La verità è che molti vogliono appropriarsi di una fetta di influenza in Iraq: dopo Iran, USA e Turchia, anche Qatar, Arabia Saudita ed EAU lo considerano come essenziale per il mantenimento della propria sicurezza nazionale. Se ci sono gli americani c’è Israele; le minacce dello Stato Ebraico di intraprendere azioni contro obiettivi iraniani richiedono il pieno coordinamento tra i due Stati, anche alla luce degli intendimenti iraniani di colpire obiettivi USA; l’entrata in vigore delle sanzioni contro l’Iran, ed il trasferimento (deterrente?) di missili balistici iraniani in Iraq a supporto delle milizie sciite, suggeriscono l’idea di un bellicismo latente ma frenato da interessi economico–politici più consistenti. Un ruolo fondamentale è giocato sia dalla propaganda, diffusa tramite i centri religiosi ed una rete di media locali e satellitari, sia dalla religione, per la diffusione della quale Teheran ha speso milioni di dollari. Nelle città sante l’Iran ha aperto scuole religiose finanziando gli studi di giovani religiosi iracheni, tra cui sarà dunque sempre più diffusa l’ideologia khomeinista del velayat-e faqih1. Anche l’Arabia Saudita, pur impegnata in una difficile transizione interna e nella guerra allo Yemen, chiamata da Washington al tavolo iraqeno, sta valutando la riapertura di un oleodotto, chiuso nel 1990, che collega l’Iraq al Mar Rosso più un gasdotto da realizzare per il porto giordano di Aqaba.

Potenze riluttanti e business

Gli Usa, nel frattempo rafforzano la loro presenza militare tra Siria ed Iraq, elemento che induce a ritenere che gli americani, al di là dei tweet presidenziali, ritengano indispensabile rimanere a cavallo dei due Paesi, viste anche le folte delegazioni commerciali partecipanti agli ultimi forum economico-commerciali interessati alla ricostruzione.

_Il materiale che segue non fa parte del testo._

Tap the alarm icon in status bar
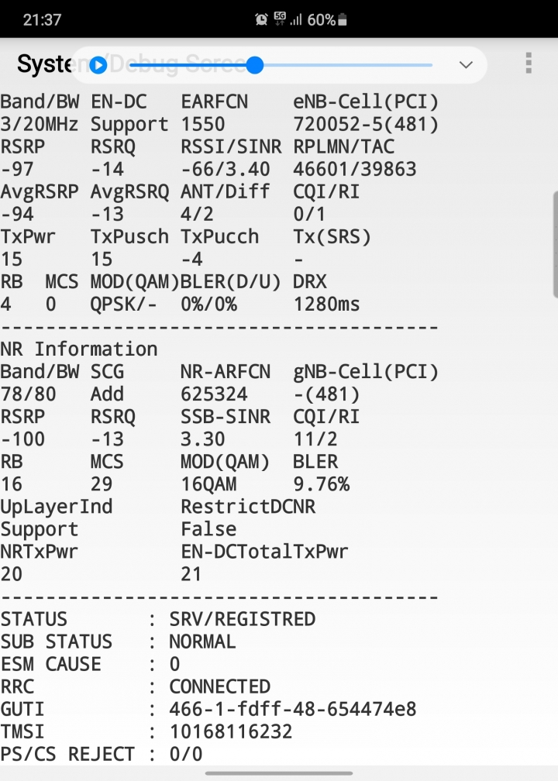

Intanto, lungo la strada che collega Al Qaim con la piana di Ninive, in un’area a scarsa densità abitativa ma notoriamente fertile in quanto ad allestimento di cellule insurrezionali, è sorta una nuova base USA; il tutto mentre lungo la frontiera siro-turca si allestiscono torri di osservazione al fine di proteggere l’area siriana orientale amministrata dal PKK. La politica siro-irachena americana ambisce al pragmatismo in un setting caotico che inficia la bontà delle confuse intenzioni: si coordina con gli iracheni, a loro volta coordinati con russi, iraniani e governo siriano; fornisce garanzie ai turchi mentre apparentemente protegge il PKK siriano; impianta basi nell’Iraq occidentale; fortifica la cooperazione economica ed energetica con il governo di Baghdad; cerca di “rigiocare” con la Russia, padrona della costa siriana centrale ed occidentale; punta ad una strategia coerente che sostenga l’integrità territoriale iraqena e tuteli il governo regionale del Kurdistan; annuncia il ritiro dalla Siria proponendosi quale potenziale artefice di un errore strategico già commesso da Obama, responsabile di un ritiro anticipato prima ancora che ci fosse un governo capace di colmare il vuoto creatosi, che avvantaggerebbe Iran, Siria, Russia, Hezbollah ed ISIS.

Questo lo sfondo d’area, fortemente interconnesso con tutte le parti in causa; queste le maggiori questioni che domineranno la scena mediorientale e di cui non vedremo la fine nel 2019. Nel 2018 il Medio Oriente è stato uno dei teatri più instabili del mondo: probabilmente lo rimarrà anche nel 2019, malgrado i “riflessi di Dio”.